🤖 AI Summary
This work proposes a training-free motion control method for video diffusion models that circumvents the need for additional training or substantial computational overhead typically required for temporal conditioning. By directly injecting low-frequency phase information from a reference video into the latent space of the diffusion noise, the approach enables precise control over both appearance and dynamics of the generated video without modifying the model architecture or retraining. This study introduces, for the first time, a frequency-domain phase-based mechanism for noise manipulation, significantly simplifying the control pipeline while enhancing flexibility. Experimental results demonstrate that the method achieves, and in several cases surpasses, the video generation quality and motion consistency of existing, more complex approaches across multiple tasks.
📝 Abstract
Latent video diffusion models generate videos by progressively transforming Gaussian noise into realistic samples conditioned on text or visual inputs.

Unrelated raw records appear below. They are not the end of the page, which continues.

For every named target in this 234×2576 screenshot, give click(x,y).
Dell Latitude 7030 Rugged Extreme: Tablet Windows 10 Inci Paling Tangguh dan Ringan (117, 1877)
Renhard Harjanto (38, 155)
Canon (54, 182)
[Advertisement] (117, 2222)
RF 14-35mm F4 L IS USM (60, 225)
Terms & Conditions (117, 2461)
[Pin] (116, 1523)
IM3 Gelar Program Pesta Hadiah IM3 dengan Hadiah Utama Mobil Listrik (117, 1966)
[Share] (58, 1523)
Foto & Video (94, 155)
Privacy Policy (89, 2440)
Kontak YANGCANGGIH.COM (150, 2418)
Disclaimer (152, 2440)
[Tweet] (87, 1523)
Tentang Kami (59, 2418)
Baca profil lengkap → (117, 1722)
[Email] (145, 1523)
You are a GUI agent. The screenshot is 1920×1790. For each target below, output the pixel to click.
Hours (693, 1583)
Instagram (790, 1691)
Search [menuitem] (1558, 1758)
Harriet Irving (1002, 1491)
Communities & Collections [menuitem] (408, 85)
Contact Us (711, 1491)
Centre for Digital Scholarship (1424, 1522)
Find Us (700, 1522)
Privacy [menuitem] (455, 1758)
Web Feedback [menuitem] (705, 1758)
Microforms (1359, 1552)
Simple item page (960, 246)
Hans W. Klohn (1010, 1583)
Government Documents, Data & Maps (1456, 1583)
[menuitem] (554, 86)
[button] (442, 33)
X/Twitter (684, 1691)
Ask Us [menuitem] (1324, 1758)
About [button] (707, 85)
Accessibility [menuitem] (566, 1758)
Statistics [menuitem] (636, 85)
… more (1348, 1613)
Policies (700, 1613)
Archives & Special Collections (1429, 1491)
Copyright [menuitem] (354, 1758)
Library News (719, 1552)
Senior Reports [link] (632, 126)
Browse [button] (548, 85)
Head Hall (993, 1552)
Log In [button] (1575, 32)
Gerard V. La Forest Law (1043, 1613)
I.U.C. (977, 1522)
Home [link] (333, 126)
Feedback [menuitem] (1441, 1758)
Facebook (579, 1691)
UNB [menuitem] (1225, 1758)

However, existing conditioning methods often require additional training and computational overhead. Motivated by recent findings on the importance of frequency components in generative models, we propose a simple, training-free approach for motion-conditioned video generation by injecting low-frequency phase information from a reference video directly into the diffusion noise latents. Our method transfers motion cues without modifying the model architecture or inference pipeline. Using several applications, we demonstrate effective control over both appearance and dynamics in generated videos, while achieving competitive or superior results compared to more complex conditioning approaches.